Problem details: Every line of the records below that holds the word "Select" should be copied out.

Data to use:
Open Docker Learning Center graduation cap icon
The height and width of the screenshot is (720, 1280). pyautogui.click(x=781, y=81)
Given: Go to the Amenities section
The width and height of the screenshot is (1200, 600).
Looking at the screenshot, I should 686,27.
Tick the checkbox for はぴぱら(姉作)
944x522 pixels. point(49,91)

* * *

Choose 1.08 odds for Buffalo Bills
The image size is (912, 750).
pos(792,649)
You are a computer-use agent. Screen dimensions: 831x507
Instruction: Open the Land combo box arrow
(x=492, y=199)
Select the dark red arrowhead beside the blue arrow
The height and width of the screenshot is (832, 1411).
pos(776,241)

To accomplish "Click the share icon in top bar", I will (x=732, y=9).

==

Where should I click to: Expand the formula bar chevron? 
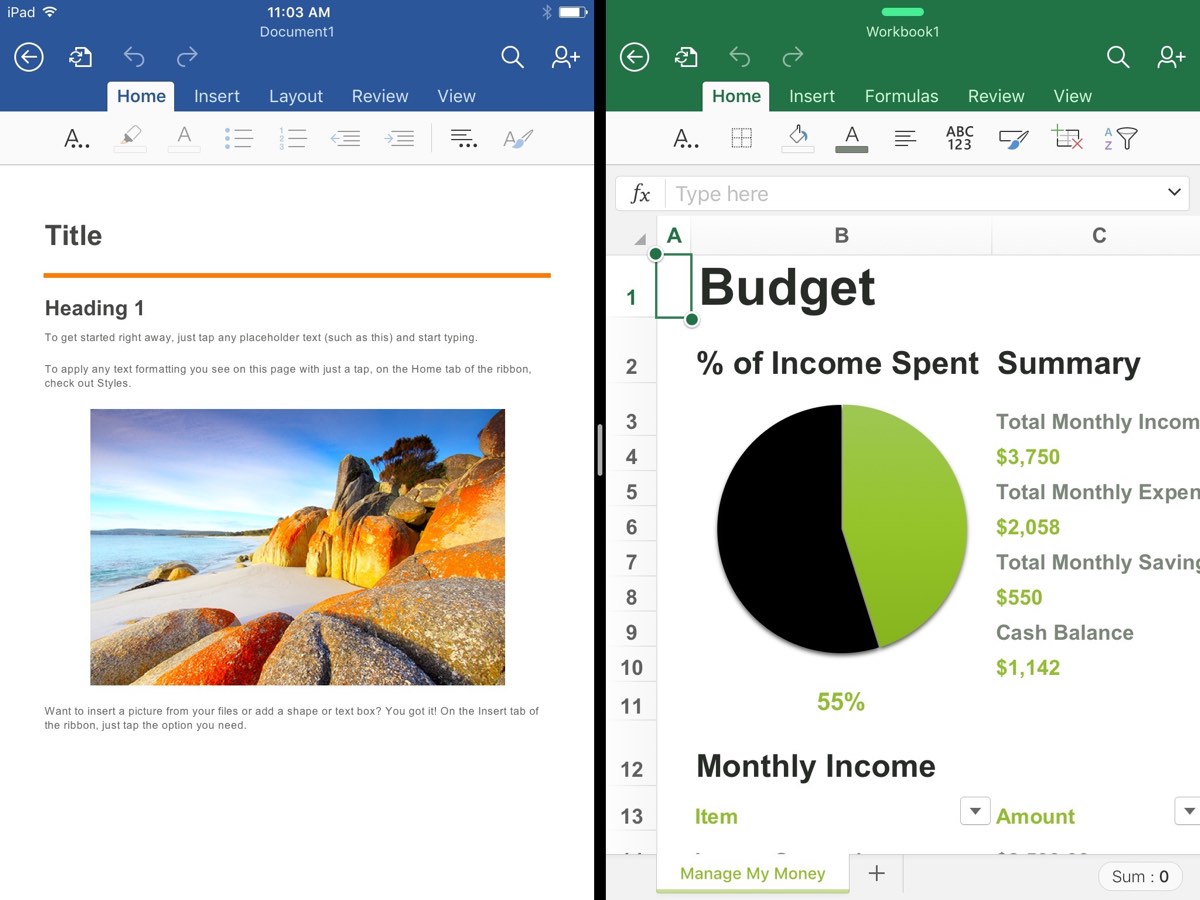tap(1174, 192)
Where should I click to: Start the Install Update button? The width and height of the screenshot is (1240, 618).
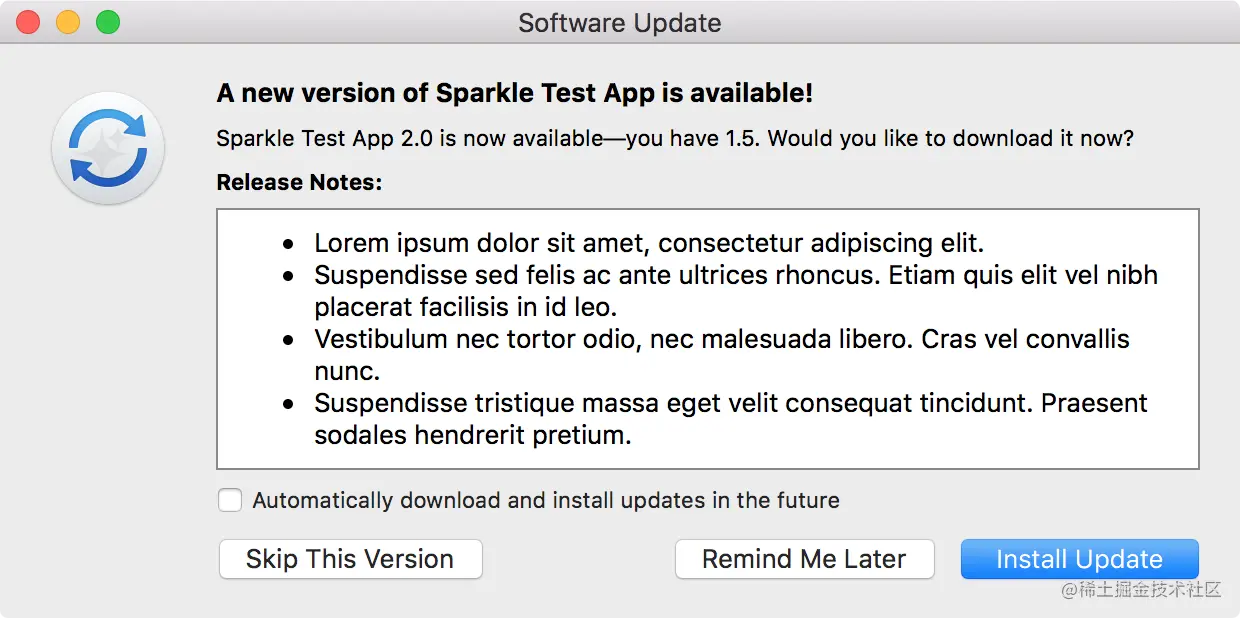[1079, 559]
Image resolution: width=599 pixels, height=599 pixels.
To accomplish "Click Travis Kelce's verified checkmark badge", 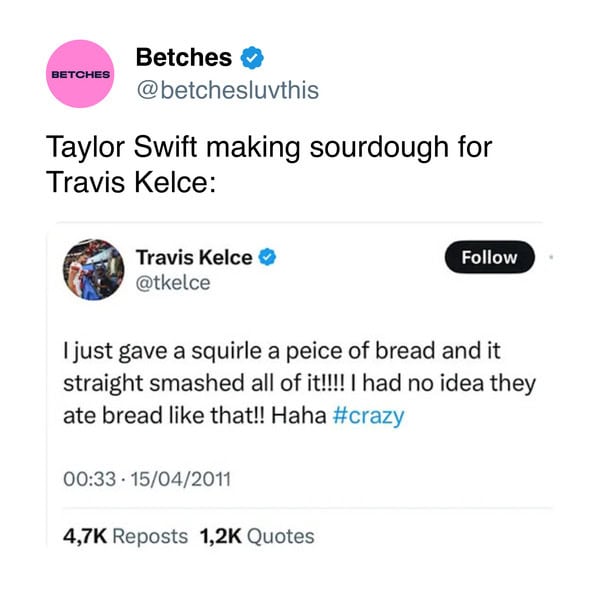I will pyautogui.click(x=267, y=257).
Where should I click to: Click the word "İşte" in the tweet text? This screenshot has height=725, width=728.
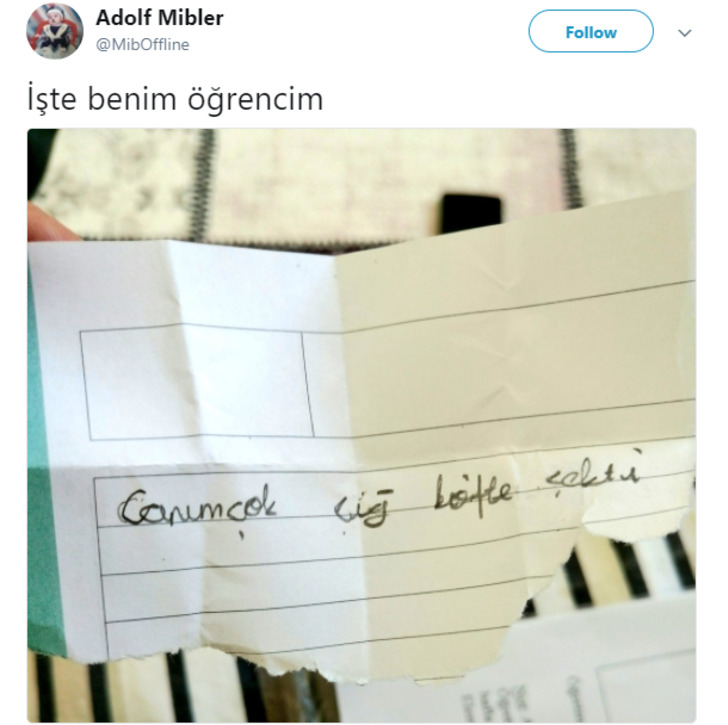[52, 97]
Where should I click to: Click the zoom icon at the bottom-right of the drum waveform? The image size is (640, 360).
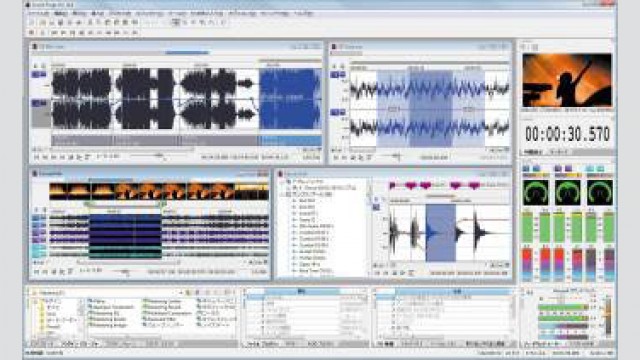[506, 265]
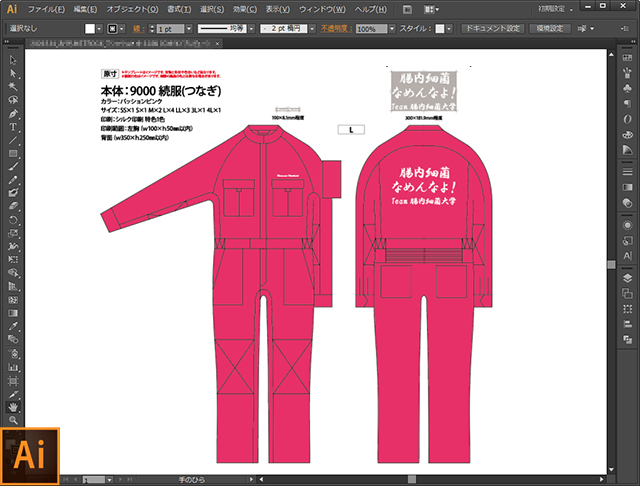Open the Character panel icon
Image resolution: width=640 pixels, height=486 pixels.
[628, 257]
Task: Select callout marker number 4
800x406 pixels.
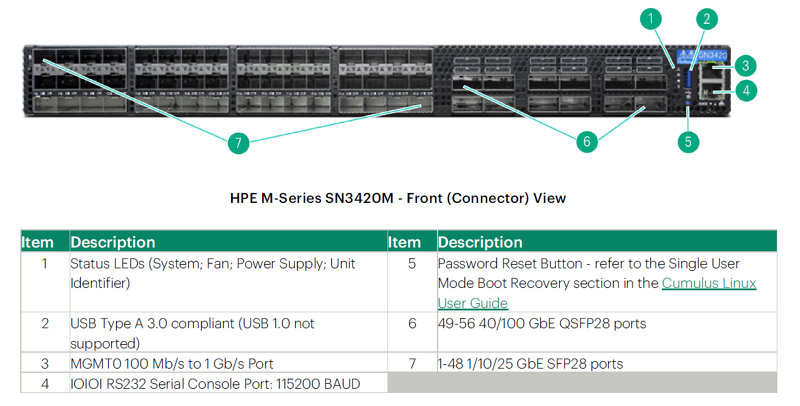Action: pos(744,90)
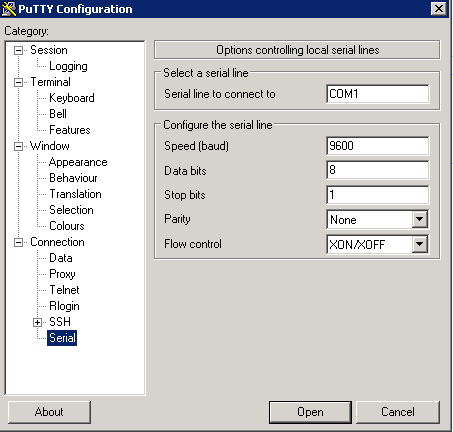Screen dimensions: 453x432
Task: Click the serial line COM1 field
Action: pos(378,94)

Response below:
Select the dark red arrowhead beside the blue arrow
Task: Select callout marker number 4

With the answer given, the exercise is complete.